Scandinavian countries have introduced libraries to some wonderful things in the past few years. Nordic Noir fiction, some beautiful new buildings to gather inspiration from, and perhaps the most interesting of all: the concept of hygge. Pronounced “hoo-ga,” it loosely translates from the Danish as “coziness,” but bloggers, news reporters, and folks sharing #hygge-tagged images are quick to say it is so much more. Some might argue that it’s a feeling, a vibe, a state of mind. Others say it’s about connections, conversations, and comfort.
This definition shared on an Instagram post by Joe Pickard resonated deeply with me: “[I]t can be defined as the art of building sanctuary and community, of paying attention to what makes us feel alive. A feeling of belonging to the moment and celebrating the everyday.”
How might this concept inform our practice and services? Futurists, horizon scanners, and library prognosticators often look for the next “big thing.” I’d venture to say hygge may figure prominently in how our services and offerings evolve over the next few years. Perhaps it’s another example of the cyclical nature of most things.
Yin and yang
We’ve spent a lot of time recently learning how to put it all out there. Web 2.0, social media, and participatory culture are our sharing mainstays. Conversations flow through Facebook, comment-enabled news, and virtual communities of all kinds. Getting through the noise to find ideas and emotions that ring true can sometimes be difficult, especially as being petty or callous (i.e., mean) online is as easy as creating an anonymous profile. Could we be moving toward a quieter time highlighted by a different style of engagement? The still and silent yin to social media’s yang? The conversation and chatter will always be there for anyone and everyone to join in, as will 24-hour streams of information and entertainment. Perhaps promoting comfort, a sense of belonging, quiet, and coziness for our users will serve as an equalizer of sorts, balancing our “living out loud” times with a bit of warm and fuzzy.
Comfort and joy
Curious, I spent some time exploring the concept in relation to libraries. New Zealand’s Auckland University of Technology’s library tweeted a link to a BBC piece on the concept, stating, “We’re all for a bit #Hygge at the Library :).” Beth Cronk, head librarian, Litchfield Public Library, MN, shared in a recent blog post, hygge “doesn’t really have an English equivalent, because togetherness and well-being are part of it as well.” Her post outlines all the cozy and social events happening at the library for the winter months. Adaena Tray wrote on Pittsburgh’s Green Tree Public Library blog that “hygge isn’t about having or doing more, but rather focusing on activities and objects that offer a sense of gentleness and quiet contentment.”

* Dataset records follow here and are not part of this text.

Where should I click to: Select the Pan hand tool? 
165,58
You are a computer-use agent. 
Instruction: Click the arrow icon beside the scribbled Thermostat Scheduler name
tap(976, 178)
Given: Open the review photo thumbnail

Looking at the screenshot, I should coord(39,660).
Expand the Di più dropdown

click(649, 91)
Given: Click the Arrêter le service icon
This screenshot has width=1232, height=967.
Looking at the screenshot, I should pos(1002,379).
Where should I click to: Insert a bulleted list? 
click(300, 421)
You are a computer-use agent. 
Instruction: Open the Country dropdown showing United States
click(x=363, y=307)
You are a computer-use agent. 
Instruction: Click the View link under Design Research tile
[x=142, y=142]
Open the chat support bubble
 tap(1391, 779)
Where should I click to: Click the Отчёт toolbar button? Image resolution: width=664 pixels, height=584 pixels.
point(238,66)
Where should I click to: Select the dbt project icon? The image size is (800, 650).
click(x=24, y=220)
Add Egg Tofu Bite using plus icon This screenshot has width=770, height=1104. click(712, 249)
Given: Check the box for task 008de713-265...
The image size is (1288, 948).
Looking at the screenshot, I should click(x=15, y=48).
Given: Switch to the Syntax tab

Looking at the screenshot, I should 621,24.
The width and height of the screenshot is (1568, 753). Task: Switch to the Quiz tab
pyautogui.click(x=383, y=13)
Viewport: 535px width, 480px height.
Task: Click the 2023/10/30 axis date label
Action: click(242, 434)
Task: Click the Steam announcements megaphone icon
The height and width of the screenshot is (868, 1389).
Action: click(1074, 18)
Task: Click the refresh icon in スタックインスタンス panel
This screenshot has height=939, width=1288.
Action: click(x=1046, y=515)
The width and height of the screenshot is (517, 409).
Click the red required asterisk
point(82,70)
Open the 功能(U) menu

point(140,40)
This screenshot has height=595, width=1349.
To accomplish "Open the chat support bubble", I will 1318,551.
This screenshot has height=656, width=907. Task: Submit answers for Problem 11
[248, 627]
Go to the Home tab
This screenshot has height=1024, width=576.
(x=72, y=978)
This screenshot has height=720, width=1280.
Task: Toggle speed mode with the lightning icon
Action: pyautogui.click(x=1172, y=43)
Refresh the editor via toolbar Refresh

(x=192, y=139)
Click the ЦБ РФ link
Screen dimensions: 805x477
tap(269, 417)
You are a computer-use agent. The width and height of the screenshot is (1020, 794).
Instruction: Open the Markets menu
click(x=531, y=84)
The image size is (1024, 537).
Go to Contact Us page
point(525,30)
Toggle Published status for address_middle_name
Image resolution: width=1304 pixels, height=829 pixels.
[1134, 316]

Reading lists of cold weather books and DVD box sets of binge-worthy shows are a good start, as are any number of interesting programs we might build around comfort, such as hands-on cooking in the library kitchen. Feeling good might be promoted with sessions on yoga, tai chi, meditation, etc. Bringing people together for family game night, twentysomething book discussions at the local brew pub, knitting groups, and travel chats enables sharing and conversation. We do these things well. Standard library fare for sure, but hygge seems to point to something bigger. How might we celebrate the everyday?
How might we use hygge as a means to integrate the life of the community into the library?
The newly opened Dokk1 library in Aarhus, Denmark, found a way to acknowledge the important moments of the citizens it serves. One of the main spaces of the building features a large tubular bell. Its purpose is to welcome new life in Aarhus: from the maternity ward at the Aarhus University Hospital across town, new parents can activate the gong when a child is born.
Consider how that child might grow up, reminded of the library bell ringing while attending events at Dokk1. What other life events might be distinguished at the library or enhanced by library services?
Dokk1 features innovative spaces for learning, group collaboration, and all types of engagement with content and people. The sky’s the limit for a community-centric entity built with intense user focus and involvement.
The Aarhus web page devoted to the project describes the mediaspace, as the building is called, as offering the opportunity for experiences and activities as well as “tranquility, contemplation, and learning.” LIS educator Jesse Shera’s concept of the “quiet stir of thought” (LJ 9/1/69), a space for reflection and quiet reading, is embodied here and balances perfectly with the more technological spaces and activities. Shera’s subtitle to his famous lecture on quiet contemplation? “Or what the computer cannot do.”